New Year's Revelations
Saturday, January 01, 2011
I'm not big on New Year's Resolutions. That's not to say I haven't made more than my fair share over the years but, given that they've generally all fallen through within a few days of their conception, I haven't really benefitted from the exercise. So - I don't make resolutions.
Instead, I use the end of the year as a time to reflect on the many great teachings of the previous year. What did I achieve? What did I learn? What changed for the good or the bad or, more importantly, what started out bad before goodness crept into it? How did I expand my energy last year? What did I create? Who was I and what am I poised to become?
These are all good questions for me to look into and I am fortunate to have a variety of journals that help me sort it all out. My gratitude journal, my health diary, my affirmation journal and even my daytimer all pitch in with the tidbits of my life last year that help me stitch together a comforting quilt of personal growth.
I've had a great year!! I know that sounds crazy as I continue to deal with my DD's recouperation after 4 months of hideous illness that has left her with permanent vision damage and other ongoing problems but I have learned so much from her and from this time! I feel confident in the strength of our adult relationship and what we will endure. I trust my family and friends to care for me when I need them. I can ask for help! I don't have to do this or anything else alone. I can make the changes I want in my life. These are things I have learned through this and I'm blessed to have been taught them.
I had some great physical achievements this year as well. Running a full marathon when once I couldn't run to the end of my driveway will remain an ultimate high point of my life. Returning with my DH to a favourite wilderness park from our early married days and canoeing for a week more than 100 kms into the backcountry is another achievement. Healing from injuries without losing my focus, without succumbing to depression, without throwing my hands into the air and diving headfirst into a bag of chips - this resilience is new to me and it's an achievement all its own. So much to celebrate.

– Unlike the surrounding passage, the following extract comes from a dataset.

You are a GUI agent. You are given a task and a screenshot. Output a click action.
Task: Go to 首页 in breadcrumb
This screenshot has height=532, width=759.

At the end of August, I was ready to change my career path - get out of management and back to helping people in a more direct way. I made some decisions about what I would do then got sidetracked by Gill's needs. Today I stand poised to begin my new life - classes start soon and I'm ready for it!
So, here I sit on January first looking back and marvelling over what I've been given in learning and opportunity and what I have done with my portion of the abundance that is available to each of us! It was, as I said earlier, a great year.
So, there won't be any resolutions made today. Instead I intend to open myself up to whatever this year plans to reveal to me. I am making change to my life and I have some physical, intellectual and emotional goals I hope to reach this year but I can't plan ahead on what this year will choose to offer me! I will simply get up every morning with the intention of doing the best I can for myself and be open to what is returned to me.
I'm already pretty sure it'll be great!